Source data:

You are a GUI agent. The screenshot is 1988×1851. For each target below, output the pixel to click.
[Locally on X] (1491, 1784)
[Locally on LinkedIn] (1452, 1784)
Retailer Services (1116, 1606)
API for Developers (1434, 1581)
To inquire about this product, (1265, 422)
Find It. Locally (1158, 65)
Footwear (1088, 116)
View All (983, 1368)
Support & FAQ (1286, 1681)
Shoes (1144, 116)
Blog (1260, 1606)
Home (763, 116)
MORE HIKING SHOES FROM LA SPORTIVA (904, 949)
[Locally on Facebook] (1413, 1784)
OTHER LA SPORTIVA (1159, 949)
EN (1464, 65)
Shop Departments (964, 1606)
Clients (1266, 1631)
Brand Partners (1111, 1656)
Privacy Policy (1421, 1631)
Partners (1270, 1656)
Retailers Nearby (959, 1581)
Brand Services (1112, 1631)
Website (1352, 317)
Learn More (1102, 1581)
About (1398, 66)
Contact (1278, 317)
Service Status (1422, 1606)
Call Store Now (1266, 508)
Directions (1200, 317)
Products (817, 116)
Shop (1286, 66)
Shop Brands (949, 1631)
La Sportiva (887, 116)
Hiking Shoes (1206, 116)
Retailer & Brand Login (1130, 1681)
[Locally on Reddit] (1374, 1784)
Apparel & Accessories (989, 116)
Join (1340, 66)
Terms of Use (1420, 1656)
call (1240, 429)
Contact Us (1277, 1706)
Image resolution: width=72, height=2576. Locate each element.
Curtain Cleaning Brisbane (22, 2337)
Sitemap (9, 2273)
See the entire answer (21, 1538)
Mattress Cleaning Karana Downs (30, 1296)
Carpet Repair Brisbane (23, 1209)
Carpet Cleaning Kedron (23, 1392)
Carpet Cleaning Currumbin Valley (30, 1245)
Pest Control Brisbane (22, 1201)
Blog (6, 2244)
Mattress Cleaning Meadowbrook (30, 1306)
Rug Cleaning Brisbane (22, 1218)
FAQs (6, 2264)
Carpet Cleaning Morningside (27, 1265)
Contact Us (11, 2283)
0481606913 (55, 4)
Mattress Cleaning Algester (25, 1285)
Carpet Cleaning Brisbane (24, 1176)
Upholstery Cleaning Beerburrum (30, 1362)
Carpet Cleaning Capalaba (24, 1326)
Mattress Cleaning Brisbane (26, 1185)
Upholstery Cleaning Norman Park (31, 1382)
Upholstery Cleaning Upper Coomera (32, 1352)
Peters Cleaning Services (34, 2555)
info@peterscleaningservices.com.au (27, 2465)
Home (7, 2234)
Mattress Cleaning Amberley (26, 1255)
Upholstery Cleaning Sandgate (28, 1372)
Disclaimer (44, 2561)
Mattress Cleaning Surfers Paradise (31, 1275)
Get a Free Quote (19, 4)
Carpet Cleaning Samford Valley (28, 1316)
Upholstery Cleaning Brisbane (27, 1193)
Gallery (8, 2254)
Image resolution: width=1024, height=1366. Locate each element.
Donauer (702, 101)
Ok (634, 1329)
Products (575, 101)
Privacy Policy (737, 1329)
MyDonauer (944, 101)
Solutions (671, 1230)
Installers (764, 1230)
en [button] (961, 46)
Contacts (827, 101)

Task brief: Pull out every line of the records that includes the string "Mattress".

Problem solution:
Mattress Cleaning Karana Downs (30, 1296)
Mattress Cleaning Meadowbrook (30, 1306)
Mattress Cleaning Algester (25, 1285)
Mattress Cleaning Brisbane (26, 1185)
Mattress Cleaning Amberley (26, 1255)
Mattress Cleaning Surfers Paradise (31, 1275)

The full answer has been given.